Filled with warm spices and creamy butternut squash, this vegan red curry is a simple, healthy dish that will warm you from the inside out.
To make it a complete meal, serve with a whole grain, such as brown rice, or cauliflower rice for a lower carb option.
Vegetarian Butternut Squash Curry
Ingredients:
- 1 tablespoon avocado or canola oil
- 1 shallot, minced
- 1-2 cloves garlic, minced
- 2 tablespoons fresh ginger, grated
- 2 teaspoons yellow curry powder
- ½ teaspoon turmeric
- ¼ teaspoon cayenne pepper
- 3 cups peeled butternut squash cut into bite-sized cubes
- 13.5 ounce can lite coconut milk
- 14-ounce can diced fire-roasted tomatoes
- 2 tablespoons red curry paste
- 2 tablespoons smooth natural peanut butter
- 2 teaspoons honey
- 4 cups spinach
Instructions:
- Heat oil in a large skillet or stockpot over medium heat. Once oil is hot, add shallot, garlic, and ginger. Cook 2 minutes, or until fragrant.
- Add curry powder, turmeric, and cayenne pepper. Cook for 30 seconds and then add in butternut squash cubes, tossing to coat squash in spices.
- Add coconut milk, diced tomatoes, curry paste, peanut butter, and honey. Bring to a boil and then reduce heat to a simmer. Cover and simmer for 15-20 minutes, or until squash is softened.
- Once the squash has softened, add in spinach and cook another 2-3 minutes or until spinach has wilted. Taste and adjust seasonings to taste.
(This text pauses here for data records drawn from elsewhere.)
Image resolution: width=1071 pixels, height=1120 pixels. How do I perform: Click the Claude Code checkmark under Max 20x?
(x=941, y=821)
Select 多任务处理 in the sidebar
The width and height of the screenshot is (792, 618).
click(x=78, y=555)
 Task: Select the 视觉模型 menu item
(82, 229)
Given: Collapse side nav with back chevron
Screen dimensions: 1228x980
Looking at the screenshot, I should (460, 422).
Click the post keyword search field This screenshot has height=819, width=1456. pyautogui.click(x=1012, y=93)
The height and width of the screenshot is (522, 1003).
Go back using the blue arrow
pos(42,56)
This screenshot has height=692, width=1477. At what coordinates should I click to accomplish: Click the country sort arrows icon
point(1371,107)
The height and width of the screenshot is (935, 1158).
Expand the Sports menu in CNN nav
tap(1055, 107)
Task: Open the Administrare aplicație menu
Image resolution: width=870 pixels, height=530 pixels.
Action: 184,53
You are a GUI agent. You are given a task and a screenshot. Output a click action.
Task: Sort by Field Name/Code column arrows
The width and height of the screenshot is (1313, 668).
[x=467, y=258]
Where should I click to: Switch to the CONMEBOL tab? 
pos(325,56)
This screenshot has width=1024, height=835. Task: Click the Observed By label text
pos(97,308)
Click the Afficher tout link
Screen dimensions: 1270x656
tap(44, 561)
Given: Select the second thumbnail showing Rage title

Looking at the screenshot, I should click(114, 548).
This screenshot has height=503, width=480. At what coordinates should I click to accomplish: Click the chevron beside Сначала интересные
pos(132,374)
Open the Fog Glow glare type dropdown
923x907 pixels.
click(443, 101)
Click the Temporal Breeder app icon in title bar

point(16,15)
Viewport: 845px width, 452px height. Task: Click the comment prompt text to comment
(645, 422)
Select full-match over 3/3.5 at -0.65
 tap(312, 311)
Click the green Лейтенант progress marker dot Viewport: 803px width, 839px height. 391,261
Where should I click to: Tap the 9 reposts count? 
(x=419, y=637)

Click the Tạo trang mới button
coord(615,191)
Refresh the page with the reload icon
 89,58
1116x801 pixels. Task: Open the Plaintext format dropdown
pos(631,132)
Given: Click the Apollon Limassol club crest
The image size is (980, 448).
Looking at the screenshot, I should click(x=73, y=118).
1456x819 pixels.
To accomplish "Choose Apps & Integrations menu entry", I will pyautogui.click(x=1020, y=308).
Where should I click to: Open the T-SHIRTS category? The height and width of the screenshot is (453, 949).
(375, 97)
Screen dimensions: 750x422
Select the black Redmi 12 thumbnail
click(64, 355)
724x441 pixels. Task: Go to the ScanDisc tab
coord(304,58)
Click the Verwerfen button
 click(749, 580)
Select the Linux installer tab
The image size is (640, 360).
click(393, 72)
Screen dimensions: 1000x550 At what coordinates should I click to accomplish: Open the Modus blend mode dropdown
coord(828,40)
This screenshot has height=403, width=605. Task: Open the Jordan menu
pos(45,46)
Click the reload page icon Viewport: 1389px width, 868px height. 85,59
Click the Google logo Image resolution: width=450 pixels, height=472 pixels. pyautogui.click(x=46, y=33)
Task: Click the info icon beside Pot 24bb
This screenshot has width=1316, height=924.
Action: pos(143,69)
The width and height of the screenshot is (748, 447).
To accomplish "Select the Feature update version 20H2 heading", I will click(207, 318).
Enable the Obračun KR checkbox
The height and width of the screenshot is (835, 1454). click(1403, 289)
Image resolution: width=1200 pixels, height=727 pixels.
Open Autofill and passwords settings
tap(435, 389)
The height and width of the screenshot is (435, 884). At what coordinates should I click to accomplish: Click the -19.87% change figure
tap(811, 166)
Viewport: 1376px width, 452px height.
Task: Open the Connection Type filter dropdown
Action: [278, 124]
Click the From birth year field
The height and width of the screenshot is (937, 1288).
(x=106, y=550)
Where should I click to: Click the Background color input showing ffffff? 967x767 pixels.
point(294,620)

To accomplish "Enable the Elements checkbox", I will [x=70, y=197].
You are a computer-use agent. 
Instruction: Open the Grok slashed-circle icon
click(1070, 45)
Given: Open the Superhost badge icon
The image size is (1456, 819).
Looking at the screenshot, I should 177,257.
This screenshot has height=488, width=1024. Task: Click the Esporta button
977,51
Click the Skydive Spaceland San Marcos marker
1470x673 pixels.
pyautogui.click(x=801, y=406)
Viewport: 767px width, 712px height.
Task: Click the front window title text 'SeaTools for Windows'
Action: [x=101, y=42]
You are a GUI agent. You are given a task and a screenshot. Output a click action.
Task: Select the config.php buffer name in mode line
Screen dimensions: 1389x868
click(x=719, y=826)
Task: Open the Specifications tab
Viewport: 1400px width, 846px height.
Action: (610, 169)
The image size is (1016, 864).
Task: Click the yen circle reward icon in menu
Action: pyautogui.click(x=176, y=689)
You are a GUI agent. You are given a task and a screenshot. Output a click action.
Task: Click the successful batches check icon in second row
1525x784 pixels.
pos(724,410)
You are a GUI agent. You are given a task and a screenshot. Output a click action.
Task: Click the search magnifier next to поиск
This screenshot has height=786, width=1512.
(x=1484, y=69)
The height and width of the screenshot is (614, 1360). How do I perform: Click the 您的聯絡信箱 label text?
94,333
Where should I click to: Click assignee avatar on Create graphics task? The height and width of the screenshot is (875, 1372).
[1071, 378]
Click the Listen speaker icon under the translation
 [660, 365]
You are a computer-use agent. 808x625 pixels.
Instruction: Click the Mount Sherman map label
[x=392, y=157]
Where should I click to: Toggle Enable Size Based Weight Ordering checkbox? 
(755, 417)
- Serve immediately with brown rice or cauliflower rice. Enjoy!
Nutrition
Servings 6 | 208 Calories per Serving
(One serving equals about 1 heaping cup)
5 g protein; 97 mg cholesterol; 9 g fat; 1 g saturated fat; 26 g carbohydrate; 4 g fiber; 8 g sugar; 417 mg sodium
Notes:
- Serve this curry with brown rice or other whole grain.
- For a lower-carb option, you can use cauliflower rice instead.
- To save time, you can buy pre-peeled and cubed refrigerated or frozen butternut squash.
- You can use another hard winter squash instead of butternut, such as acorn, delicata, or kabocha.
- This curry does pack some heat, if you aren’t a fan of hot or spicy foods, reduce the cayenne to ⅛ teaspoon. Or on the flip side, if you love a good kick of heat, feel free to add ½ teaspoon or more.
- As the red curry paste is higher in sodium, I didn’t find that this curry needed any extra salt. However, feel free to add some to taste.